司马承提心吊胆地看向司马廷玉,只见他眼周一片绮红,沉默地点头应下。
“都说宰相腹中能撑船,不愧是小阁老。”荣王笑着道,又挥手将人遣了出去。
那些人呵声道是,声音极为浑厚有力,纷纷出了帐子各自收拾行囊去了。
司马承脸色青青绿绿,捏着盘子的手指头都发白。
“男子能娶妻纳妾,可我家阿扶到底与一般女子不同,你担待是应当的。”荣王说着,将酒杯推了推,“没眼色吗?”

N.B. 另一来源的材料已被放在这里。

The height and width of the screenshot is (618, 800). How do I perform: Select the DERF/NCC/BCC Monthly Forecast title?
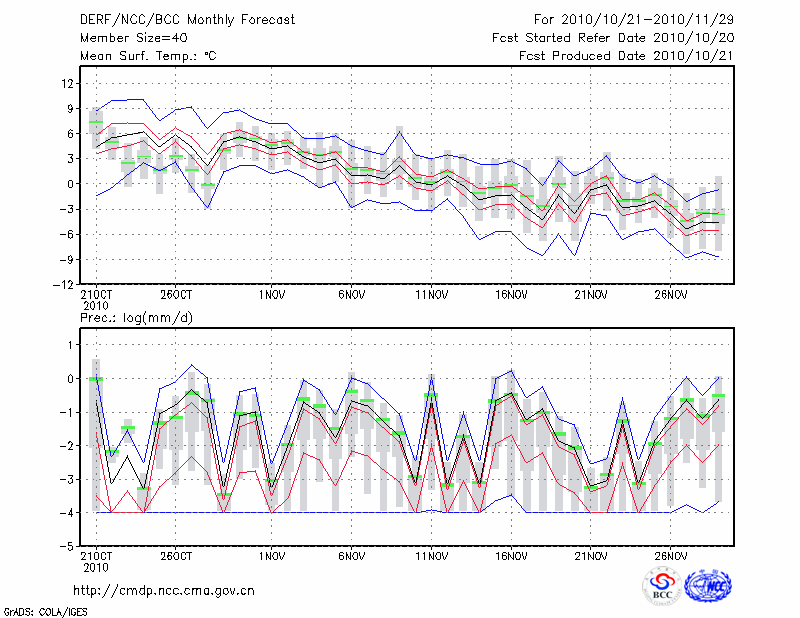tap(187, 20)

司马承替主人委屈,可主人未发话,他也不好说什么,只得恭恭敬敬为荣王斟酒。
伺候了这位殿下,他却仍是不满意,只低头看了眼酒杯,说了句“打算养鱼吗”。
司马承上前再倒,荣王却一拂袖将他推开。
先前看着没什么,如今掌风贴到了自己身上,司马承被推出一丈远,若非身后的帐子钉在地上,他怕是要滚上一圈才能停下。只是他手中抱着的酒坛子早已倾斜,烈酒顺着坛口全数浇在司马承头上身上。
司马承愣了一愣,饶是脾气再好,怒气也浮了上来——他是司马氏旁支庶子,胆识过人,很得阁老司马宓欣赏,这才派给儿子司马廷玉作伴。常随司马氏父子出入阁部,所见之人谁不给三分薄面?再说,这次是瞧在郡主的面子上给荣王送银子,荣王羞辱完了司马廷玉,又来找他的茬,司马承自然生气。

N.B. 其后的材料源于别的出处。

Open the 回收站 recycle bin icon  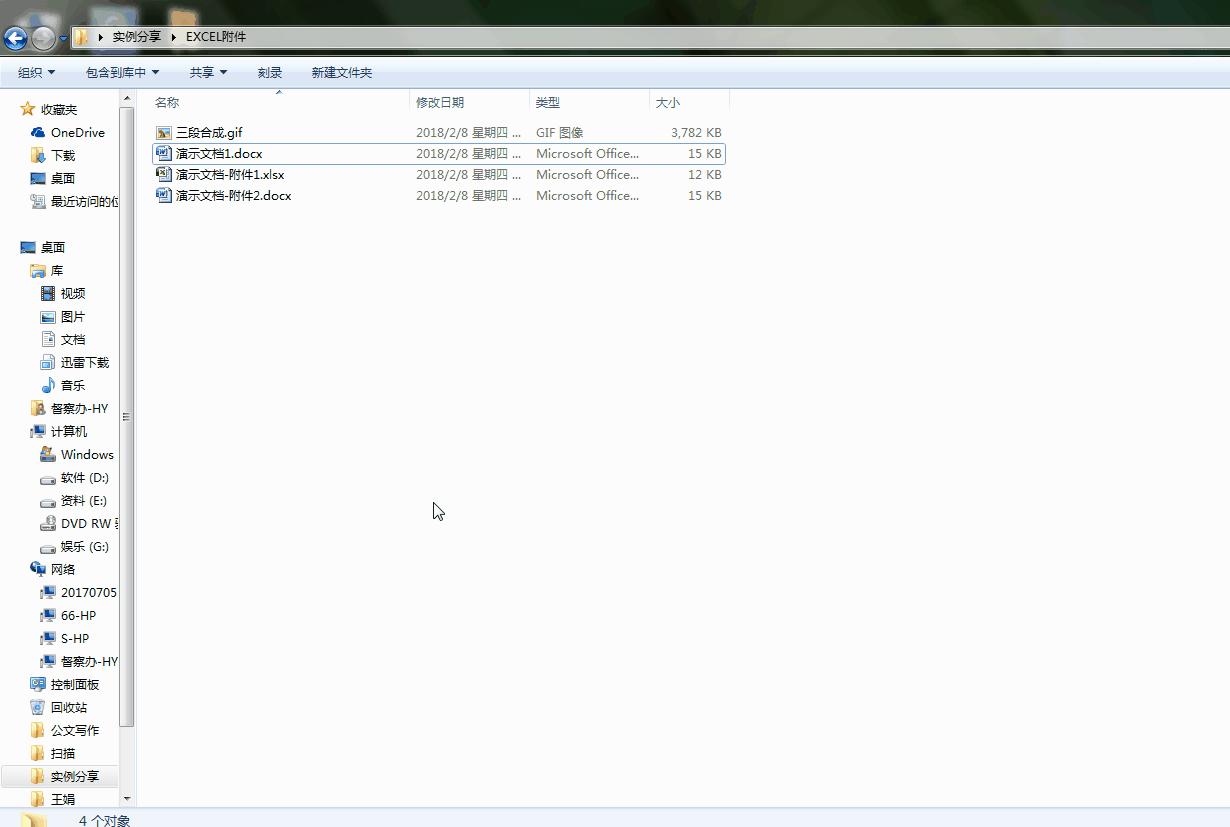click(38, 708)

陈校尉见不对劲,连忙将他拉起来:“司马兄弟随我换身干净衣裳去吧。”
司马承起身,却见司马廷玉挥了挥手:“下去吧。”
司马承开口:“可是——”
“你连我的话也不听了吗?”司马廷玉回过头来看着他,“下去!”
司马承无法,敷衍一拱手,随陈校尉退出帐子。
陈校尉将他领到自己住处,虽说军衔不高,可他常跟在荣王身边跑前跑后,倒也有自己的小帐。
司马承脱下湿衣,换上了陈校尉的旧衣裳,可心里那股怒意依然难平。
陈校尉道:“我们王爷平时也不这样,他对大伙儿都可好了。今天要招待小阁老,伙房才舍得开荤,平时这个点儿,他都煮几个鸡蛋就俩蒜对付对付得了。不光有鱼有肉,还有酒喝呢——军中禁酒,若不是打了胜仗,酒是不许带进军营的。”
“你们是他的兵,我们又不是。”司马承瓮声瓮气道,“他对小阁老如何,你也看到了,弄那么些个人,这不是给小阁老戴绿帽子?!”
陈校尉也说不出个所以然,挠了挠头,将装着司马承脏衣服的盆端起来道:“我给兄弟洗衣裳去吧。”
“不劳烦你了。”司马承拽住了他,“我自己去。”
他端着盆出了帐子,陈校尉追上来,“你知道河在哪儿吗?”
司马承说不知。
陈校尉叹了口气:“我同你一起去吧。”
俩人出了营地,走了不到两刻钟便来到河边。
司马承闷头洗衣裳,陈校尉躺在一边看天上的月亮。
“司马兄弟,你从帝京来,见过这样大的月亮吗?”
司马承哪有心思看月亮?只抬头看了一眼,便说没有。